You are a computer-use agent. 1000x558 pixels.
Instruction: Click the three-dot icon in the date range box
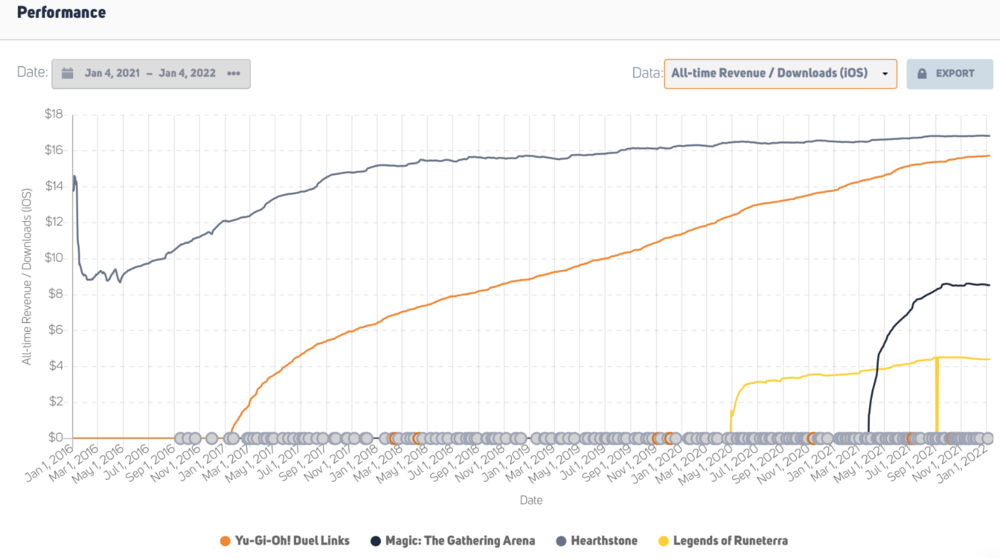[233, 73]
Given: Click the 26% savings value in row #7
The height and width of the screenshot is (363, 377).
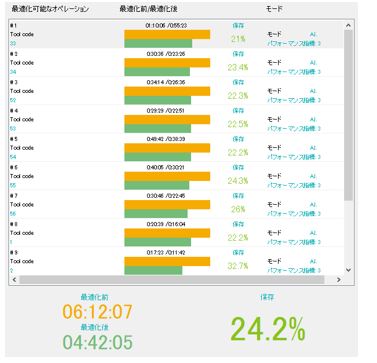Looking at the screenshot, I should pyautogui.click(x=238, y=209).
....................
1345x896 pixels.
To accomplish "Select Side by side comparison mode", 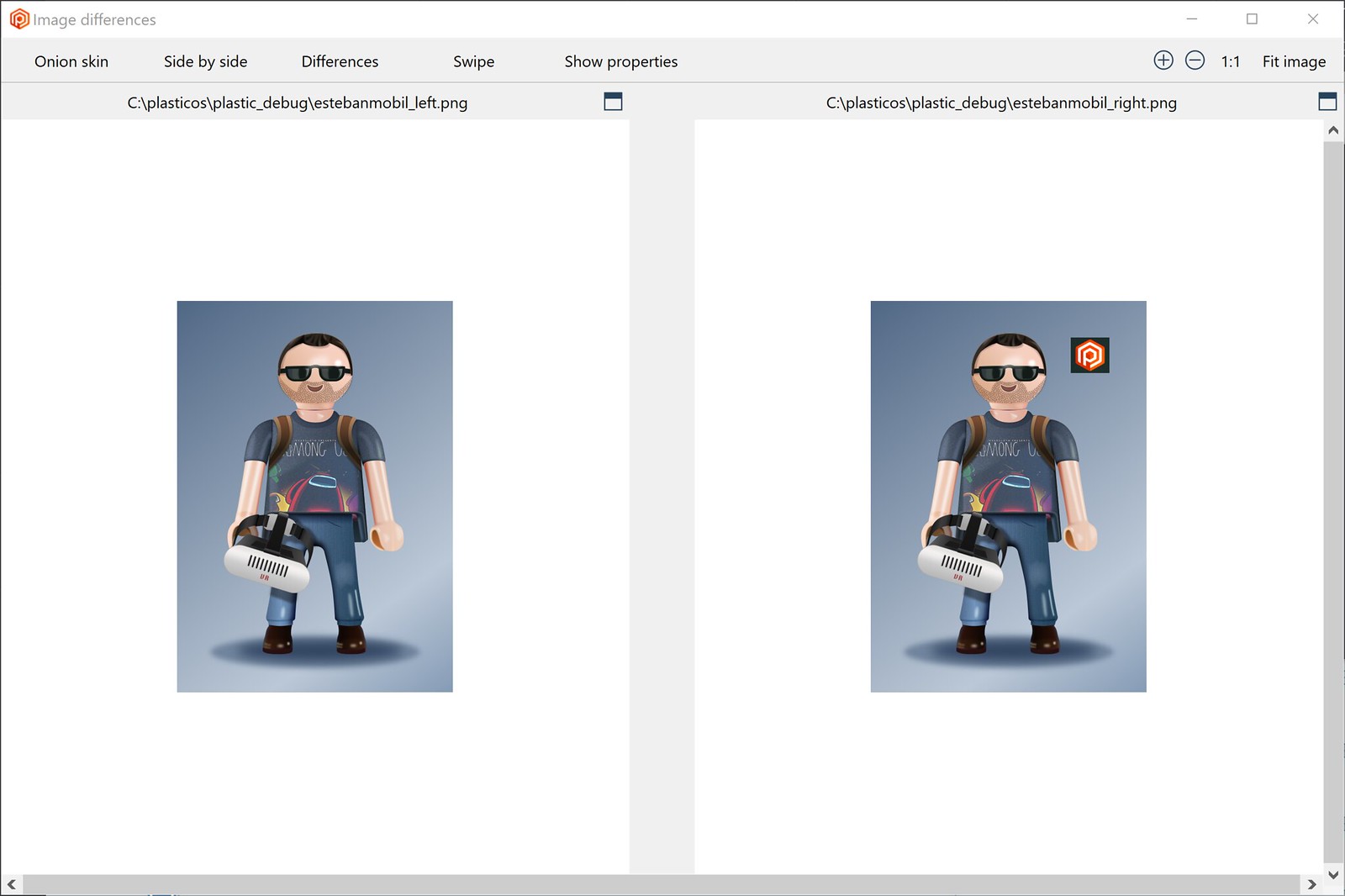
....................
About this exercise
Within the entries above, how many lines include the word "pixels"? Respond with the number only.

Expected answer
2